- TASK GOAL: Copy the rows word for word, starting at the line that contains "Task: Click Create Single for plan 7" and ending after the last row. Leave the pictures out.

- EXTRACTED DATA:
======
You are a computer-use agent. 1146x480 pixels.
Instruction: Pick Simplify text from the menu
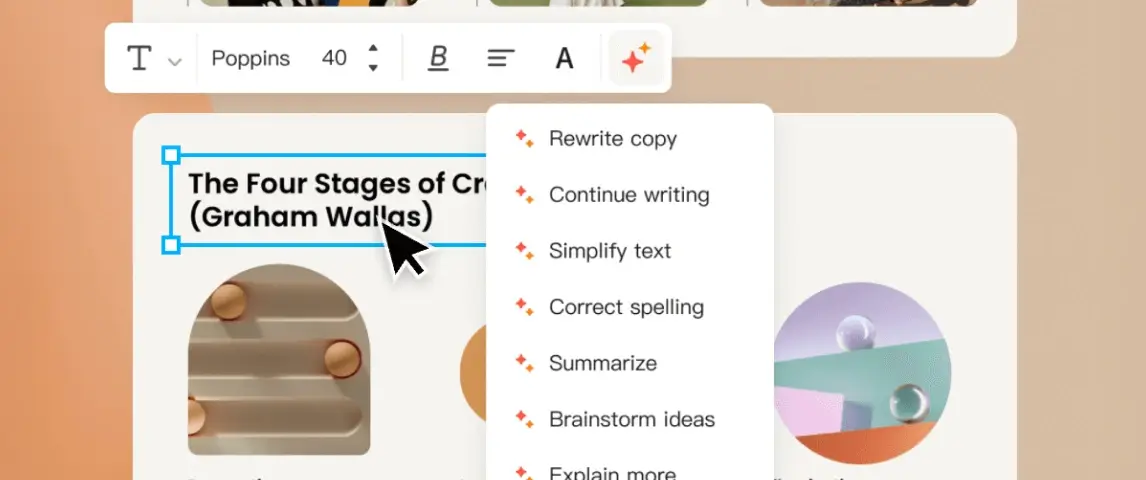609,251
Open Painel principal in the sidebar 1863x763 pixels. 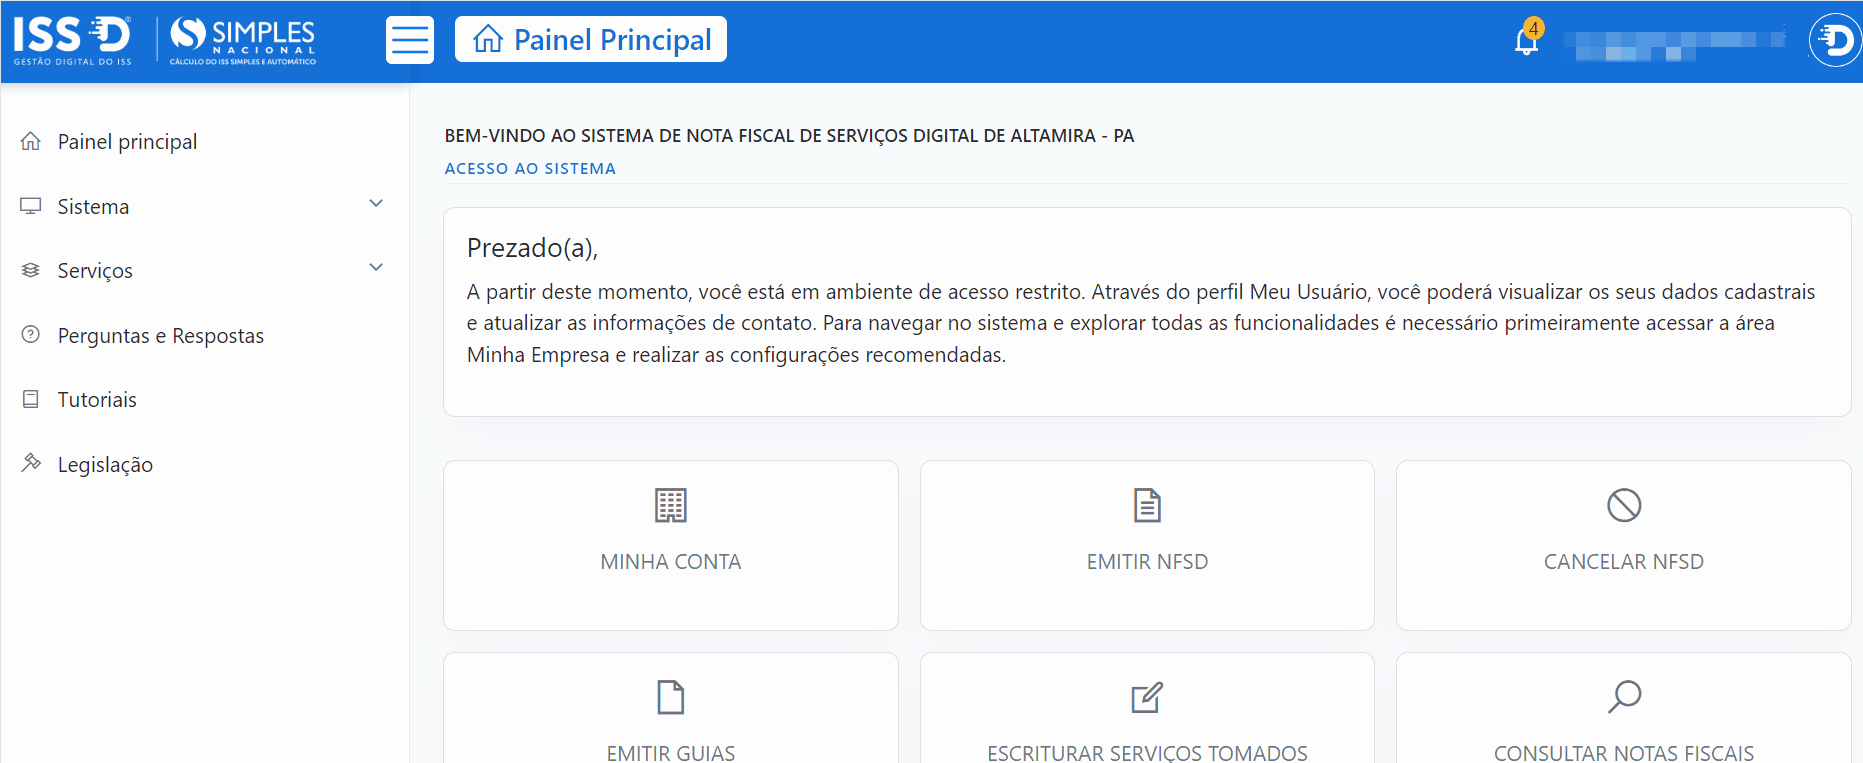point(127,142)
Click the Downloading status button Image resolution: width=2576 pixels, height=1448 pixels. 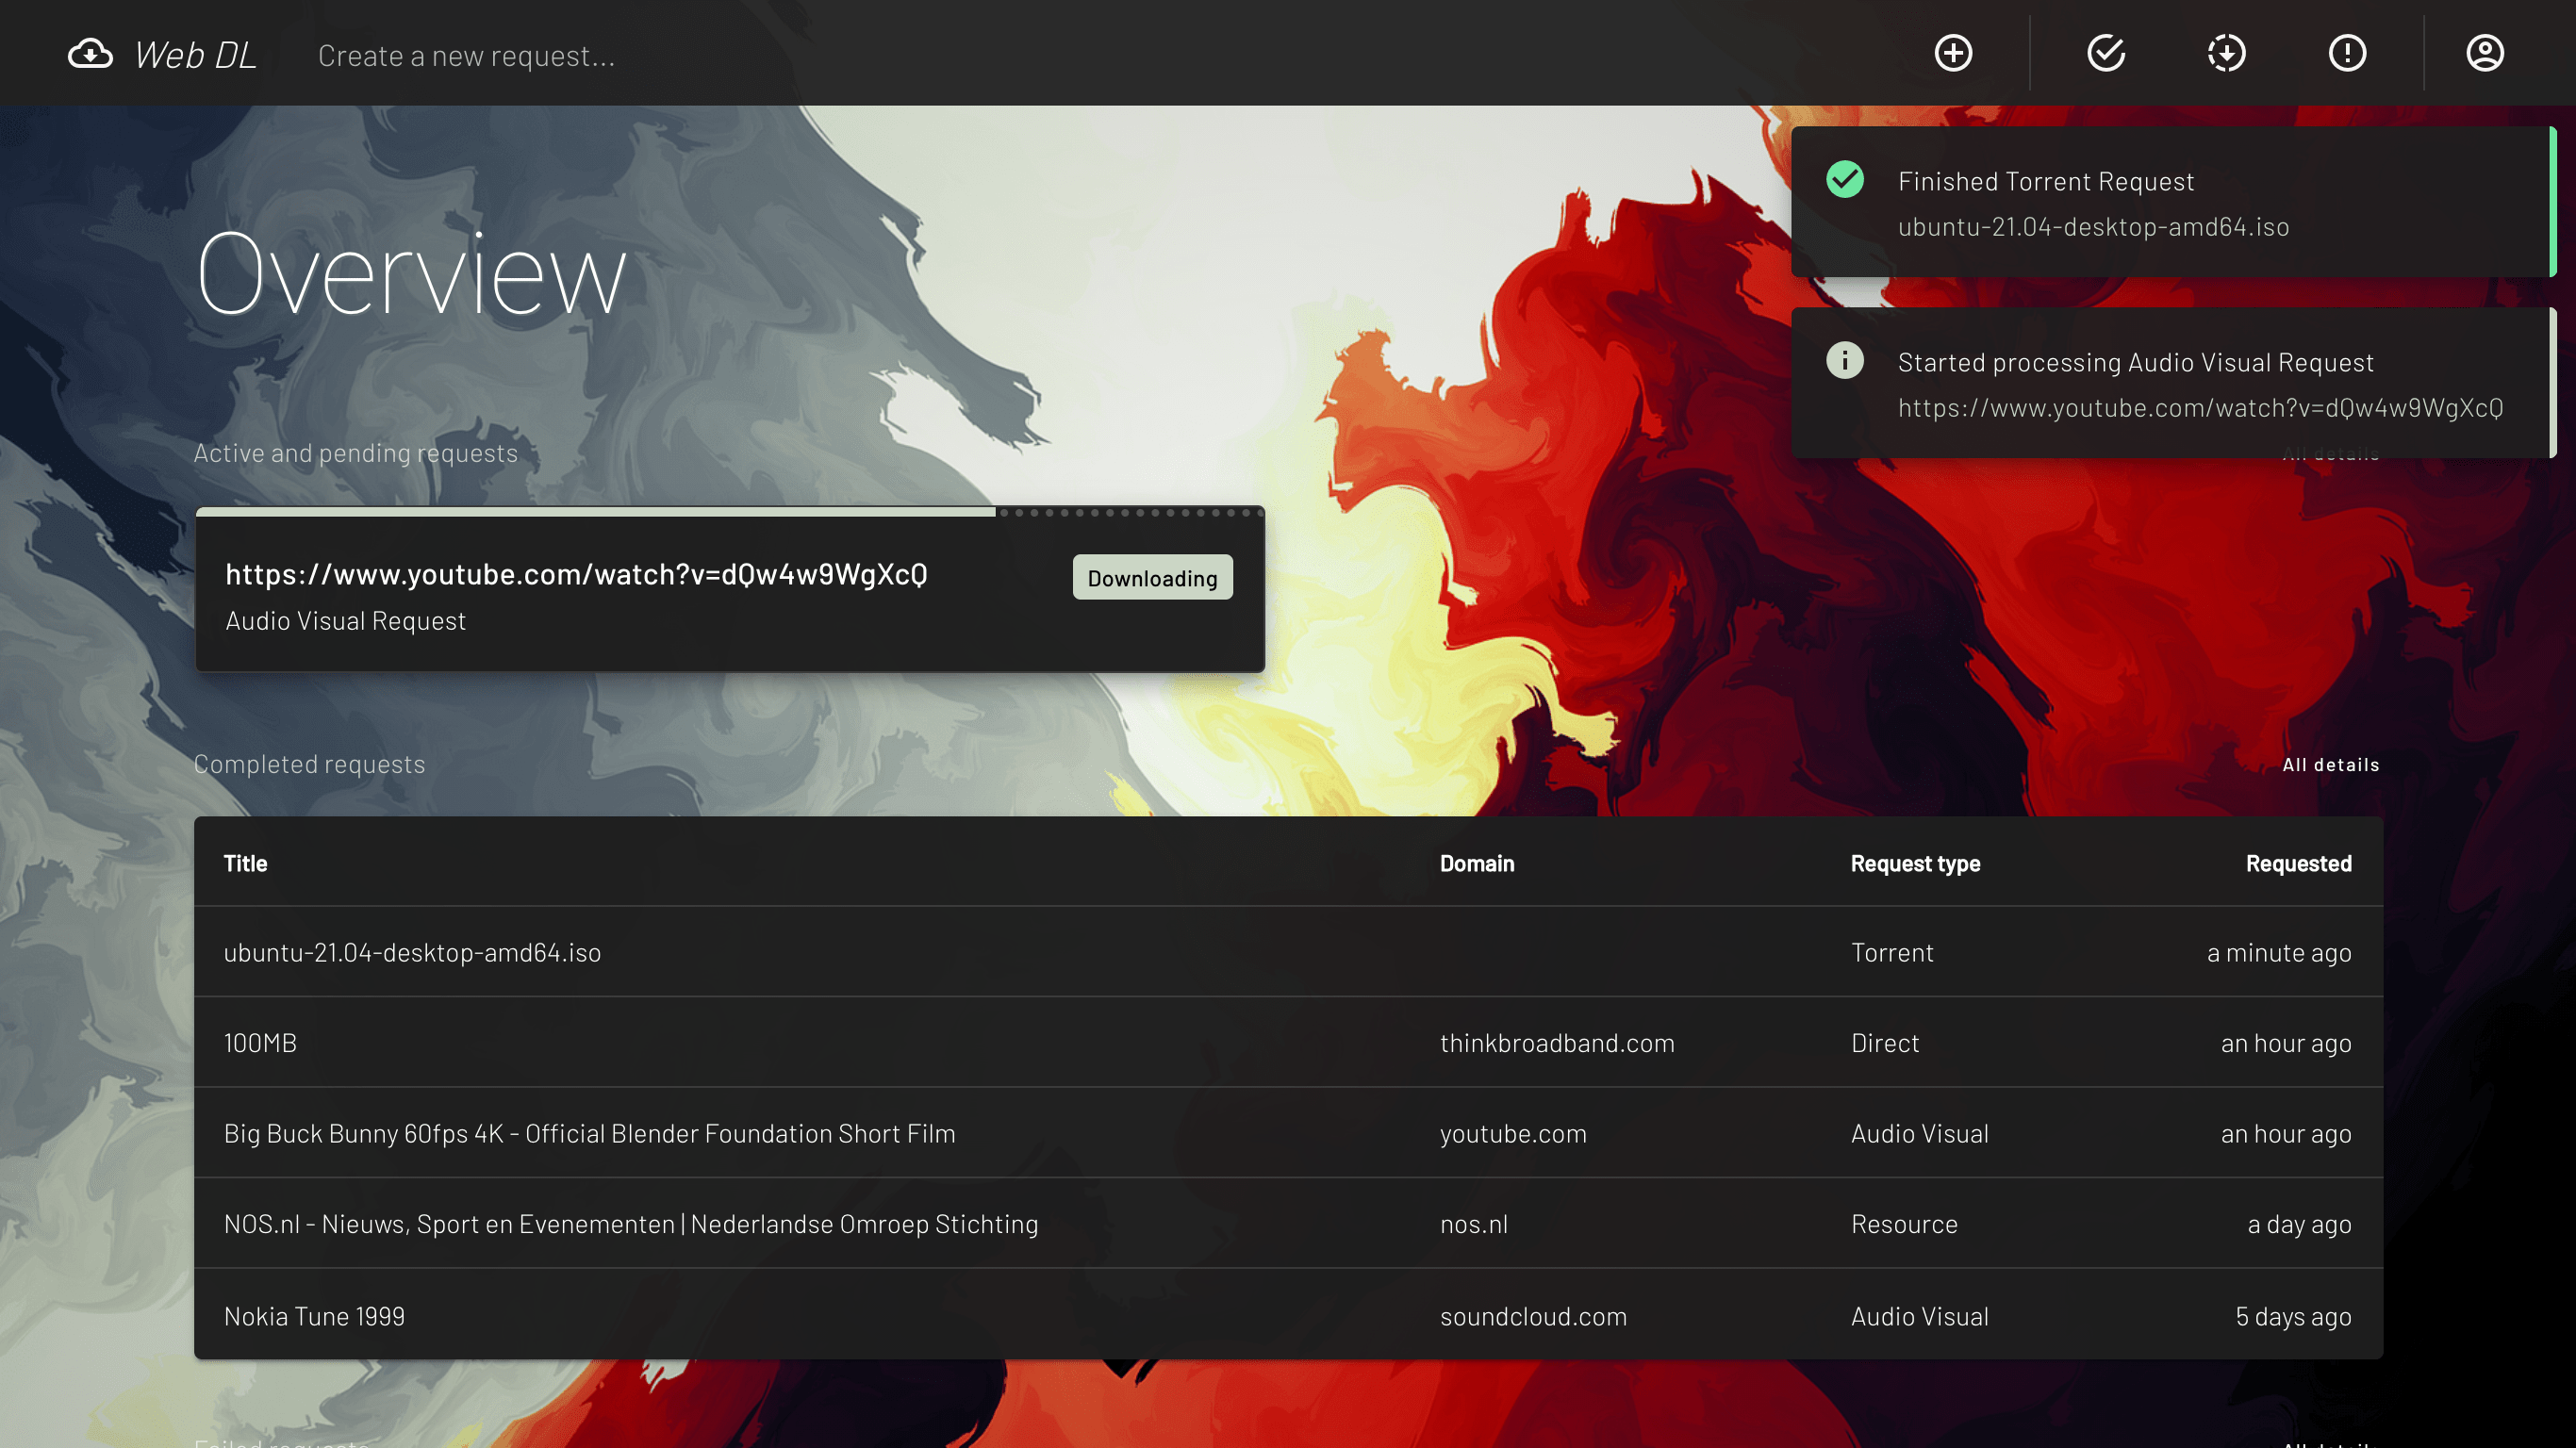[x=1152, y=577]
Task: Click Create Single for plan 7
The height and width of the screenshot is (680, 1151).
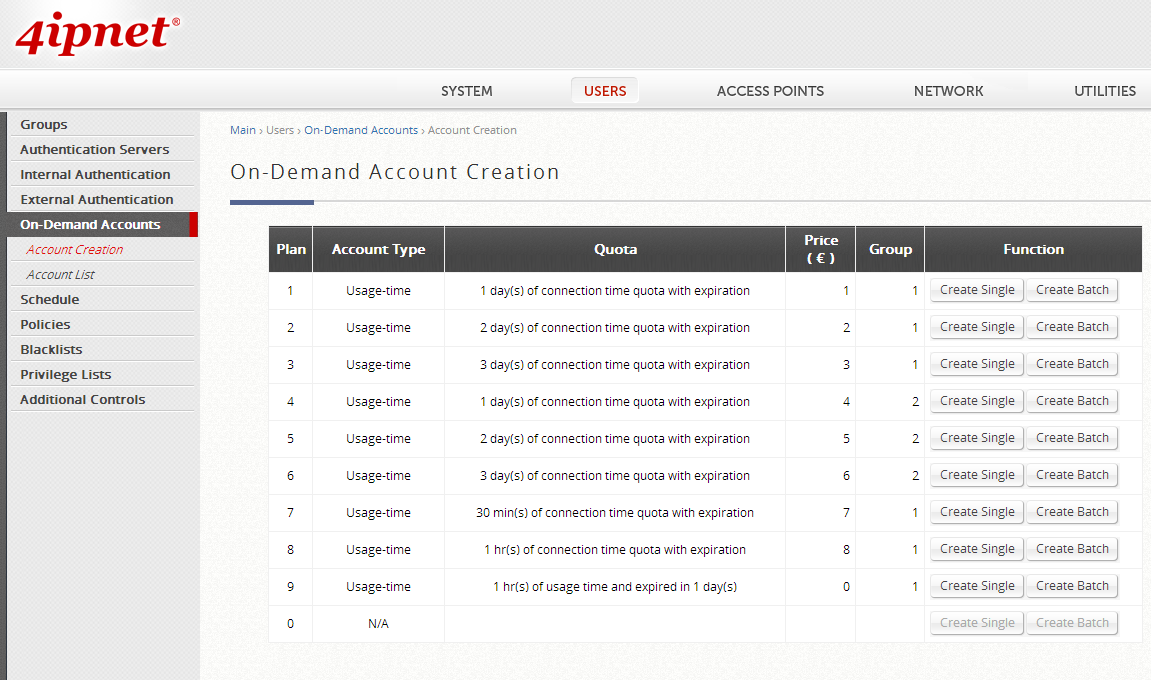Action: [977, 512]
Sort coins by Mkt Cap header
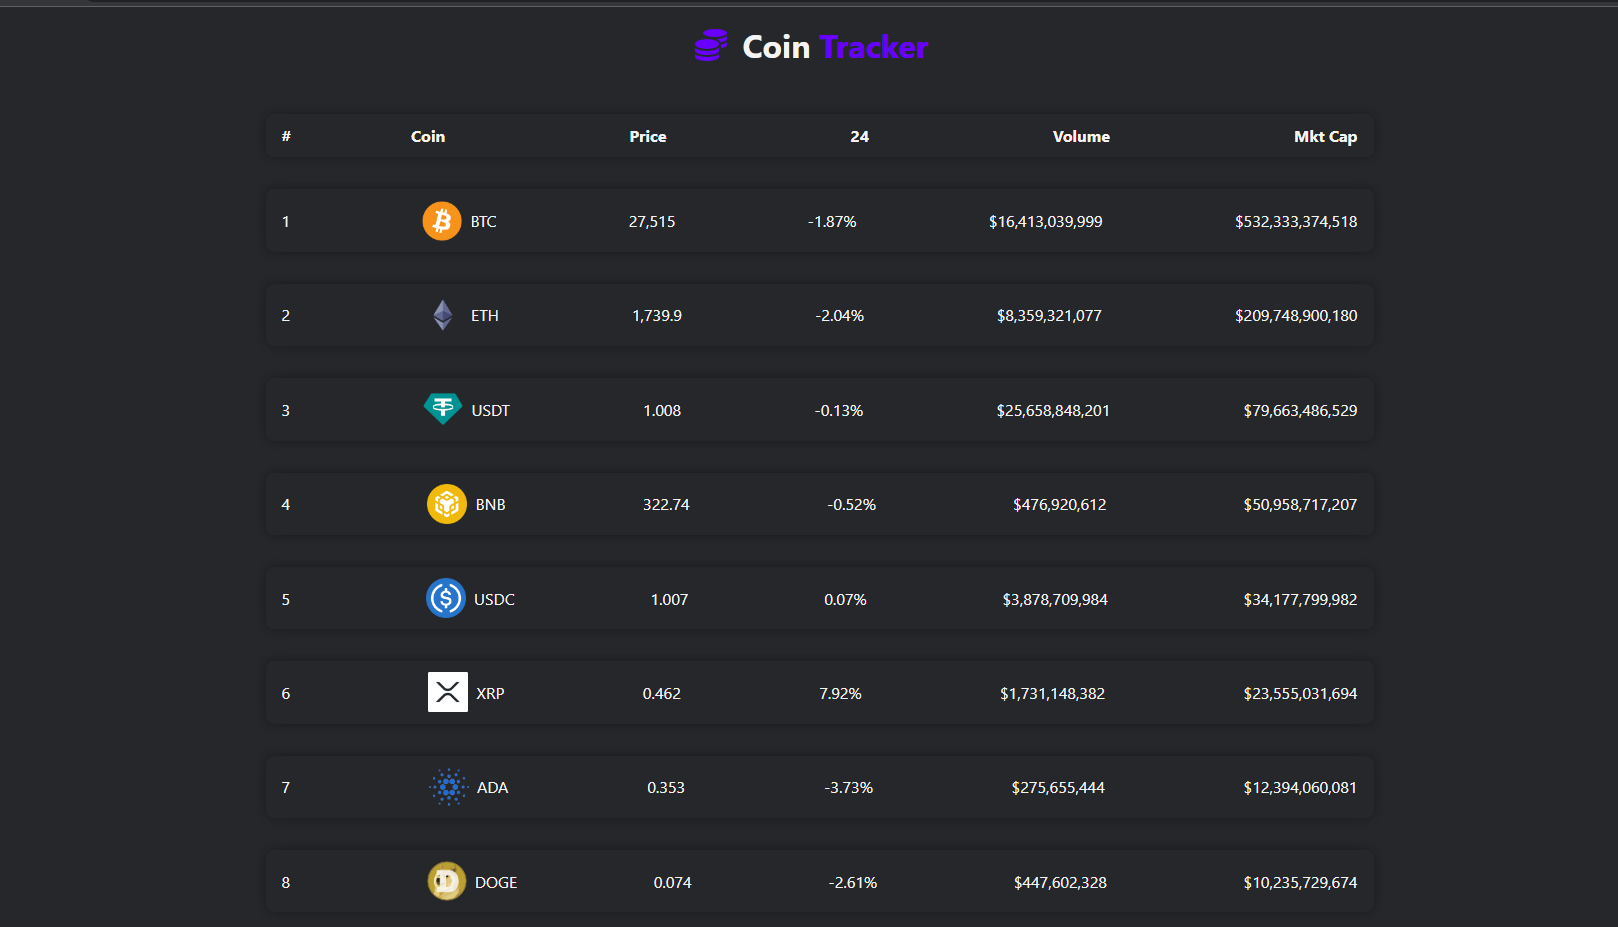Image resolution: width=1618 pixels, height=927 pixels. (x=1325, y=136)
======
- TASK OUTPUT:
Task: Click Create Single for plan 7
The height and width of the screenshot is (680, 1151).
Action: [977, 512]
Sort coins by Mkt Cap header
Image resolution: width=1618 pixels, height=927 pixels. (x=1325, y=136)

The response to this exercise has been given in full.